CARACAS (Reuters) - Venezuela said on Tuesday it will cut 95,000 barrels per day of oil production in the New Year in fulfillment of a producers’ deal to reduce global output and strengthen prices.
Jan. 1 marks the start of the pact by the Organization of the Petroleum Exporting Countries and several non-OPEC producers to lower production by almost 1.8 million bpd.
“Without prejudicing its international contractual obligations, from Jan. 1 2017, (state oil company) PDVSA and/or its subsidiaries will implement a reduction in the volumes of its main crude sale contracts, all in conformity with existing terms and conditions,” the Energy Ministry said.
Venezuela, a price hawk within OPEC and one of the nations worst affected by a fall in crude revenue since mid-2014, currently produces just over 2.4 million barrels of crude and condensates per day, according to ministry data.

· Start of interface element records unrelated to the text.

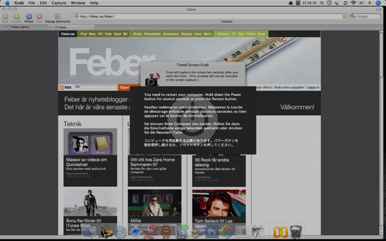Open Photoshop from the Dock

[x=212, y=232]
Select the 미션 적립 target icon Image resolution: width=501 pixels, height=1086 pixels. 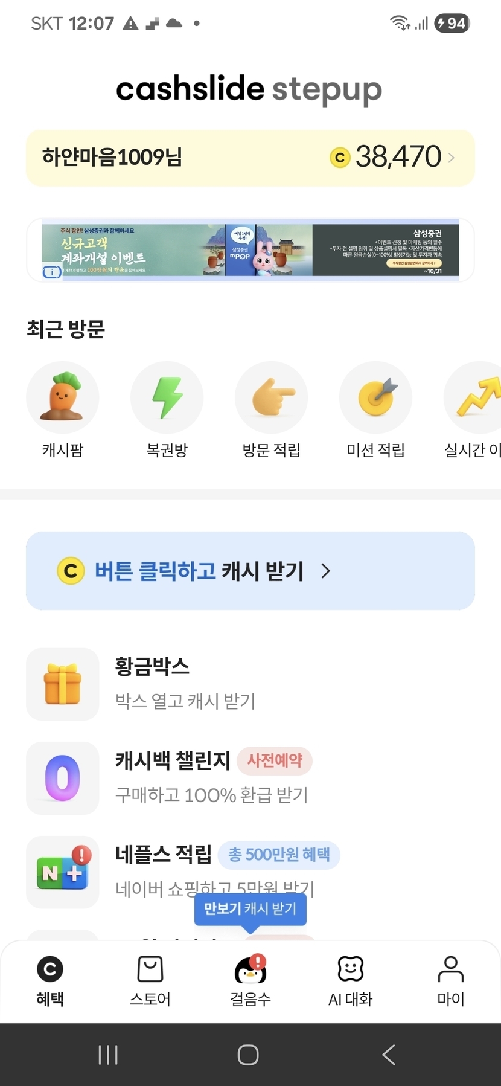pyautogui.click(x=375, y=397)
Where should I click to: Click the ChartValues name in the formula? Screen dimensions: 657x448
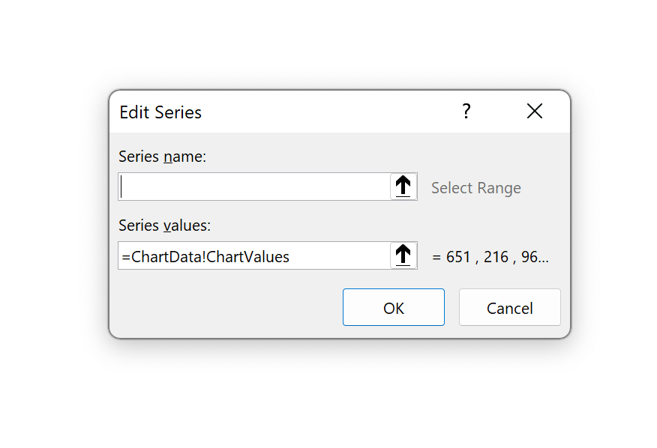pyautogui.click(x=248, y=257)

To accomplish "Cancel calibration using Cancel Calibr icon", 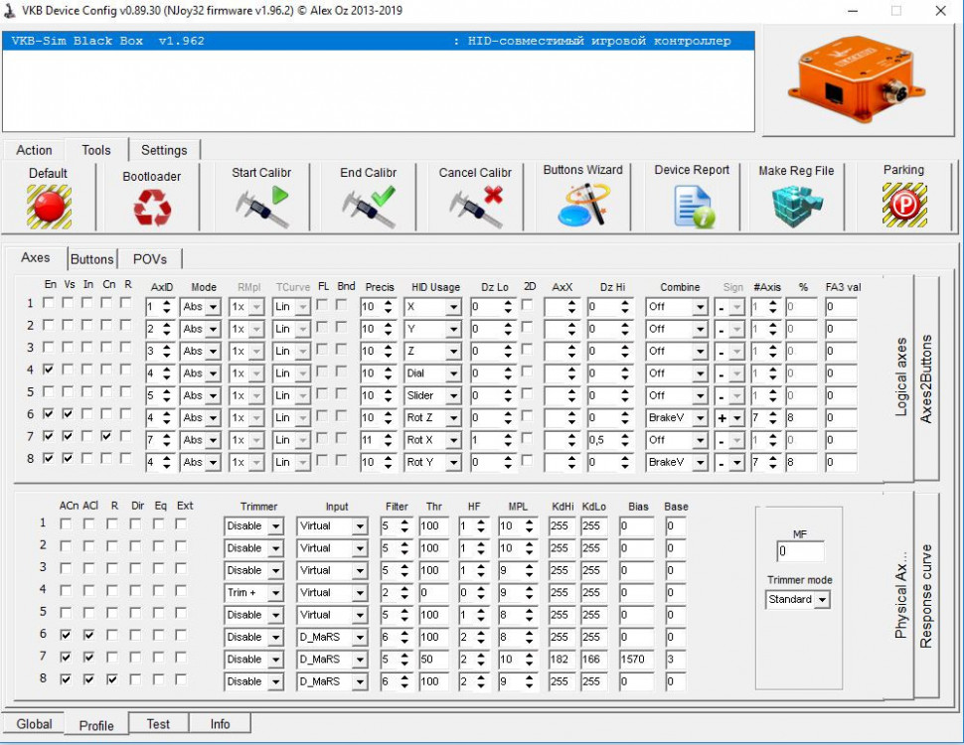I will (x=475, y=207).
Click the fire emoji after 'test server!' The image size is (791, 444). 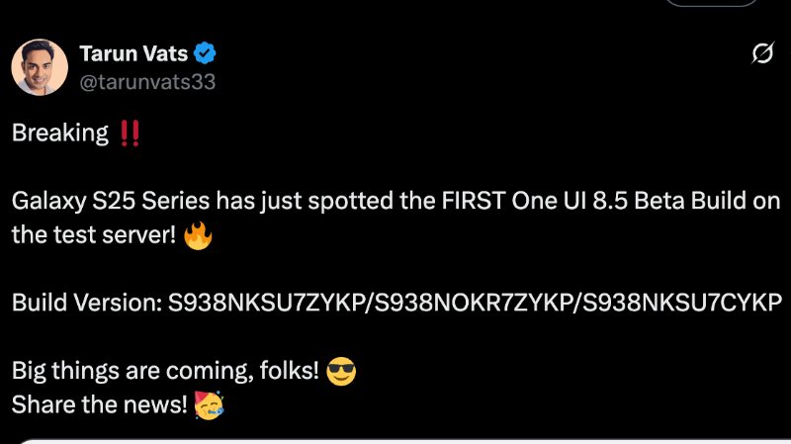[199, 236]
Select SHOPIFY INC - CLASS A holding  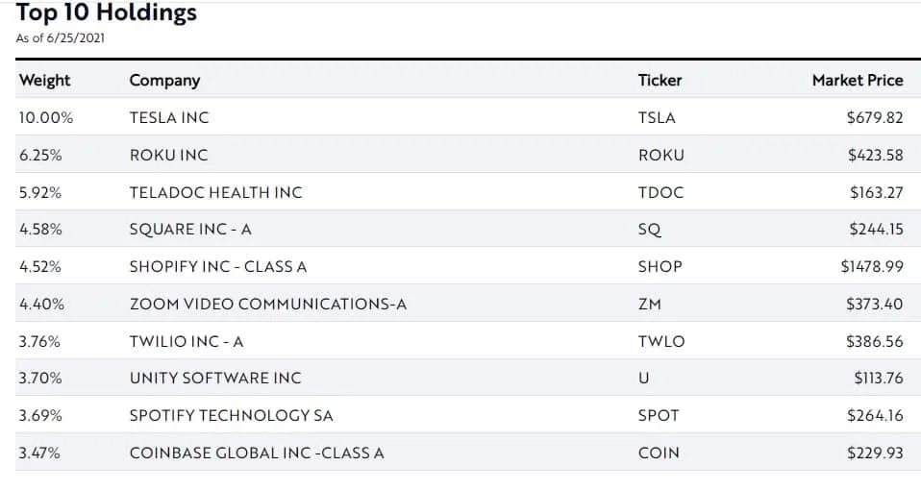[x=218, y=267]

Oil Minister Eulogio Del Pino said the output deal should lead to a re-balancing of inventories, after which he forecast Brent crude would settle at a price range of around $60-$70 a barrel and Venezuela’s crude basket between $45-$55 a barrel.

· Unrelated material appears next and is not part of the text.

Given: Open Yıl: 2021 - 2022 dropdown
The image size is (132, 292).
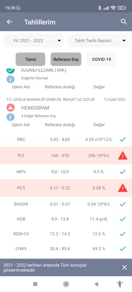Looking at the screenshot, I should tap(34, 40).
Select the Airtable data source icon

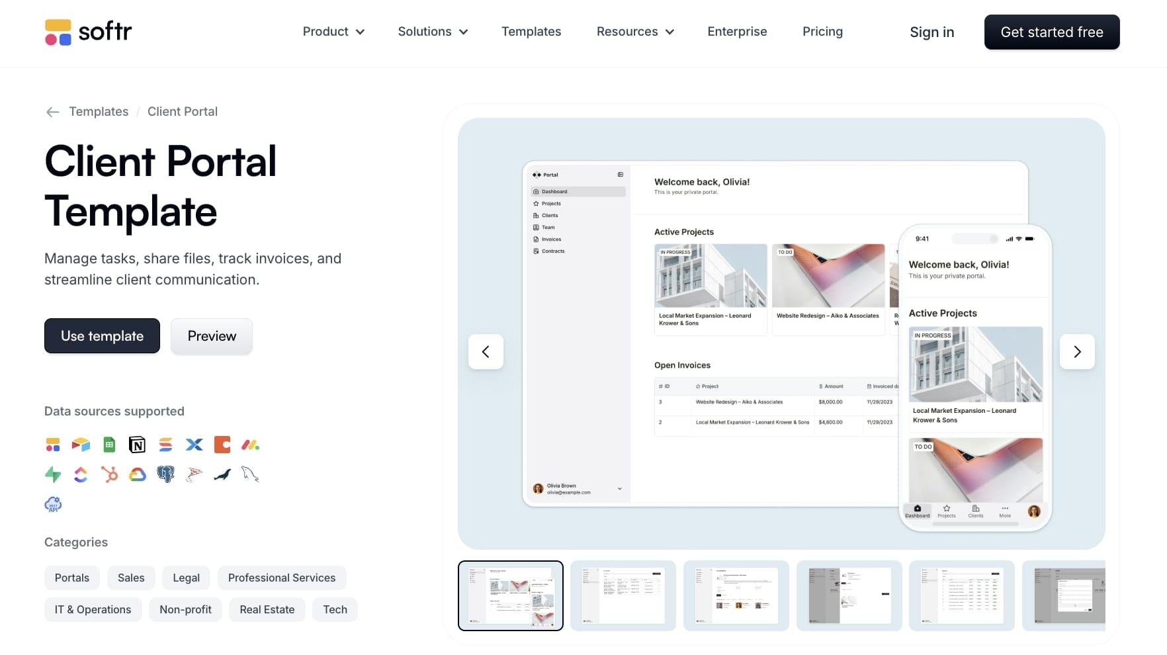81,445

Venezuela’s basket trades at a discount to other benchmarks because of its higher content of heavy oil.
President Nicolas Maduro has said he will soon embark on a tour of oil-producing nations to support the OPEC deal.
“I am proposing a new system, a new formula to fix markets and oil prices to enable stability, harmony, continuity,” he said on Monday, without giving further details of his itinerary or planned proposal to fellow producers.
“I aspire to at least 10 years of stability with realistic, fair prices of oil, and I am going to achieve it.”
Oil prices jumped 1.7 percent on Tuesday, continuing a year-end rally with support from expectations of tighter supply once the first output cut deal between OPEC and non-OPEC producers in 15 years takes effect on Sunday.
Brent rose 94 cents, or 1.7 percent, to $56.10 a barrel.